EXTRACT TO READ:

......

GB2435141A

GB2435141A - Adaptive re-framing of images

Info

Publication number: GB2435141A
Application number: GB0602870A
Authority: GB
Inventors: Michael James Knee
Original assignee: Snell and Wilcox Ltd
Current assignee: Snell Advanced Media Ltd
Priority date: 2006-02-13
Filing date: 2006-02-13
Publication date: 2007-08-15
Also published as: GB0602870D0

Abstract

The invention relates to the adaptive re-framing of pictures in which a region of interest in a picture is determined and the selected region of interest is re-sized. The region of interest may be determined based on a motion analysis or segmentation of the picture, or by prediction from a determined region of interest in another picture of a sequence of pictures. The region of interest may also be defined based on camera metadata or a measure of confidence or probability that a picture element or region belongs to the region of interest. The shape and/or size of the region of interest may be dependent on the shape and/or size of a target identified within the image. The size of the region of interest may be selected such that the size of the target remains constant. The pictures may be images in a video sequence and the re-framed pictures may be compression coded and transmitted for display on a mobile phone or PDA.

......

DATA EXTRACT:
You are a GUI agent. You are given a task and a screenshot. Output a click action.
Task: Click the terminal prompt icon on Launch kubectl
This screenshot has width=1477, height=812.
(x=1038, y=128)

......

SET OF TASKS:
- A) Answer these from the adaptive re-framing patent page:
(i) Which company is the current assignee?
(ii) On what date was the application published?
(iii) On which devices may the re-framed pictures be displayed?
- B) Decide whether each statement agrees with the adaptive re-framing patent page, and support each yes or no with the deciding words quoted from it.
(i) The priority date and the filing date are the same day.
(ii) The region of interest can be determined only through motion analysis.
(iii) The region of interest may be sized so that the target keeps a constant size.
- C) Extend the adaptive re-framing patent page, picking up after its final sentence.

TASK RESULTS:
- A)
(i) Snell Advanced Media Ltd
(ii) 2007-08-15
(iii) A mobile phone or PDA

- B)
(i) Yes: "Priority date: 2006-02-13" and "Filing date: 2006-02-13"
(ii) No: "based on a motion analysis or segmentation of the picture, or by prediction from a determined region of interest in another picture of a sequence of pictures"
(iii) Yes: "The size of the region of interest may be selected such that the size of the target remains constant."

- C)
Description

1 2435141

ADAPTIVE RE-FRAMING

The present invention relates to the adaptive re-framing and/or re-sizing of pictures.

BACKGROUND OF THE INVENTION

Increasingly, pictures are being captured in wide-screen or High Definition (HDTV) formats in order to provide a higher quality picture for viewers. In the future it is envisaged that it will be desirable to transmit High definition or standard definition (SD) pictures to small screen devices such as mobile telephones and Personal Digital Assistants (PDAs), for example over a wireless communication channel. A picture framed for display on a full-size screen may not be optimal for display on a small-screen device. In addition only a restricted bandwidth may be available for the transmission of the picture. In such situations it has been recognised to be desirable to select only portion of an original picture for presentation to the viewer.

SUMMARY OF THE INVENTION

Accordingly the present invention seeks to provide methods and apparatus enabling improved picture quality adaptive re-framing of pictures.

According to one aspect of the present invention, there is provided a method of re-framing a picture comprising the steps of: determining a region of interest in a picture; and re-sizing the selected region of interest.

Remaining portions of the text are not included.